The book, published on Jan. 25 by the University of Illinois Press, was edited by Fred Bartenstein and Curtis W. Ellison. Contributors include Phillip J. Obermiller, Lily Isaacs and Daniel Mullins. The chapters are dedicated to topics such as the Appalachian migration into the urban centers of southwestern Ohio, the importance of regional radio stations and the distinctive qualities of Ohio bluegrass.

“Most of the bluegrass world today celebrates Baltimore-Washington as the capitol of bluegrass,” Bartenstein said recently, speaking over the telephone from his home in Yellow Springs. “They are the other poles of urban bluegrass where the sound really came together but Cincinnati-Dayton was first. Our work establishes the important and prior role of southwestern Ohio.

“Certainly, ‘Industrial Strength Bluegrass’ is a lot heavier researched and more comprehensive than the books on bluegrass in Baltimore and Washington,” he continued. “We had multiple authors and spent a whole lot of time with the fact checking and the coordination of it all. I’m convinced we’ve told the definitive story of what this region has done.”


Bartenstein, who was born in Virginia, grew up on the East Coast. He moved to the Miami Valley in 1975 because he loved the bluegrass being generated in this region. He is not only a musician, longtime record collector and self-professed amateur scholar of music history, but has also been a festival director, concert emcee, disc jockey, author, editor and overall champion of bluegrass music. Bartenstein is the current president of the International Bluegrass Music Association Foundation and teaches country and bluegrass history at the University of Dayton. With that background, it’s no surprise he co-edited the definitive book on the subject.

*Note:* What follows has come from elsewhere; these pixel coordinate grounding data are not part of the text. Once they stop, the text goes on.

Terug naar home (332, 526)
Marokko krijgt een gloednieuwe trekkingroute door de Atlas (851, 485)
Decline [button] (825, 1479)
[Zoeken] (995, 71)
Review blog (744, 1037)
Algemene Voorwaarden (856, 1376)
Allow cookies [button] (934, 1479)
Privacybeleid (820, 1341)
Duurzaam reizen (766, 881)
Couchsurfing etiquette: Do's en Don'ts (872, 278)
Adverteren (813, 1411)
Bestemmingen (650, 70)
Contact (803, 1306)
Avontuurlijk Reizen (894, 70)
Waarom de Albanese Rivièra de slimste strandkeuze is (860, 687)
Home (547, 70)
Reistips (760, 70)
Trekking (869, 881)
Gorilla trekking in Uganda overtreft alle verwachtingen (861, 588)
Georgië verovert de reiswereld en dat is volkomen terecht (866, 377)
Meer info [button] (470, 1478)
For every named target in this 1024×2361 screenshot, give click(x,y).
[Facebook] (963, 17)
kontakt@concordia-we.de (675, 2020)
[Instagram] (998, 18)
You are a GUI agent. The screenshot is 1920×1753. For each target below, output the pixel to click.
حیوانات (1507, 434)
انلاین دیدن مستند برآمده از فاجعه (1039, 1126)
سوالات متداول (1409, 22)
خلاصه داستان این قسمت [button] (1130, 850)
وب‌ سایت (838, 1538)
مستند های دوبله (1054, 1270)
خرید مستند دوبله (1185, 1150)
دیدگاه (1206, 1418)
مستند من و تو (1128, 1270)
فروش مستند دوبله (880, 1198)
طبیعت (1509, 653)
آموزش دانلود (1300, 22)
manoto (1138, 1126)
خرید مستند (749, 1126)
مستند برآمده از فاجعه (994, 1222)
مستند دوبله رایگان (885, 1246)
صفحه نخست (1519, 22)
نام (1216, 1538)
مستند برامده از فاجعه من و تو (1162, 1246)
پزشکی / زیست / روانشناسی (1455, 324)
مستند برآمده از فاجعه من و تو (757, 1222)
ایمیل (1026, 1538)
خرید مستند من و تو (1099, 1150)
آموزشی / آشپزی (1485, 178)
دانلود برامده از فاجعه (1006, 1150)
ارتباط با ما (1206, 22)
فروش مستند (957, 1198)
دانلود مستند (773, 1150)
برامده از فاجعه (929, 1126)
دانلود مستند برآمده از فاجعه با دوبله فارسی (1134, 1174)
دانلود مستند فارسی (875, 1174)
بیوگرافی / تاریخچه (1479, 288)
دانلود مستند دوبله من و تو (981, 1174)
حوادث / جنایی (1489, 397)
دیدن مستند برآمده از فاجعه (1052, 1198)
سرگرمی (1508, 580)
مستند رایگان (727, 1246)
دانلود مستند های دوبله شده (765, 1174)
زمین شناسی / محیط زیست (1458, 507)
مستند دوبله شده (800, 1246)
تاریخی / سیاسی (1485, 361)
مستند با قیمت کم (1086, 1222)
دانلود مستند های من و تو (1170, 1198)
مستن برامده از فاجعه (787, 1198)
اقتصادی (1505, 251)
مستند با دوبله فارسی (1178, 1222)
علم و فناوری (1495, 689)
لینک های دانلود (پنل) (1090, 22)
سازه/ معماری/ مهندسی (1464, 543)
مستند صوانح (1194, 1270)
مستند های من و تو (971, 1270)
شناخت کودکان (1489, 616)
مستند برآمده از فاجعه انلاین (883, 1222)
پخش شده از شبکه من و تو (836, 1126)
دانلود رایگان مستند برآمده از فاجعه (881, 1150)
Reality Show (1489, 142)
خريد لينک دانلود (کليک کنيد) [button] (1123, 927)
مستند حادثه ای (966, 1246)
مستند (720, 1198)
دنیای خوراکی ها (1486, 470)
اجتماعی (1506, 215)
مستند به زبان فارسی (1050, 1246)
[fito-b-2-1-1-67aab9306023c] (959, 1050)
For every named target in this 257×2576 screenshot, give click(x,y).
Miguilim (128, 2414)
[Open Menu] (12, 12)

“I’d like people to know about it artistically,” Bartenstein said. “I’d like the people who are interested in Dayton to know that among the amazing facts about the city is that it was the hotbed in which bluegrass developed from a primitive form into essentially its modern form. I’d also like the Appalachian aspect of it to receive respect.

“There is this belief that Appalachian migrants are somehow less worthy, less capable and less accomplished,” he continued. “When something great comes out of the huge Appalachian population in our region, it’s either a surprise or people tend to diminish it. There was a time, and thank God it has long passed, when there was open, active prejudice against the quote, ‘hillbillies.’ Now, in 2021, that legacy is almost forgotten.”


“Industrial Strength Bluegrass” champions that Appalachian heritage by stressing the influence the southern migration into northern metropolitan cities had not just on the music but also on broader culture.

“It was important to establish the great migration because if you don’t understand that, it’s really hard to understand why bluegrass would prosper and develop in this region,” Bartenstein said. “There was this huge migration of people from the south, both black and white, and Dayton was a major recipient community of all this energy. All of these folks are by definition entrepreneurial because they can pick up and leave to find a new life, a better life, in the north.

“They’ve already sorted themselves out to be the most outgoing, the most progressive, the most ambitious,” Bartenstein continued. “So, when they get together and you get a critical mass in an urban area as big as Cincinnati, Hamilton, Middletown, Dayton and Springfield, there is no place in Appalachia that is that big.”


Bartenstein co-edited the book with Ellison, a retired professor at Miami University. It was Ellison’s suggestion to base the chapters in “Industrial Strength Bluegrass” on a series of commissioned public lectures from musicians, scholars, journalists and historians.

“Together, the different lectures tell the story of this rich musical history,” Bartenstein said. “The modern public in the area knows the Cincinnati-Dayton region was the capitol of funk, but I don’t think the role of bluegrass is as well known. Now, with this book, we’re going to be putting this piece of history back out about how Dayton and the 50-mile radius around here was a major contributor to important American roots music forms.

“I’m completely convinced classic bluegrass music is still going to be respected and appreciated 1,000 years from now,” Bartenstein added. “It’s not fair to say the quality is equal to Bach, Mozart and Beethoven, but it will be in that collection of the high points in musical culture from the world. No matter what the market is for bluegrass in 2021, it is ultimately very significant. I devoted four years of my life to fooling with this book because I’m convinced bluegrass music from this region is of great consequence.”

Royalties from “Industrial Strength Bluegrass” will be donated to the Southwestern Ohio Bluegrass Music Heritage Archive located at the Smith Library of Regional History in Oxford.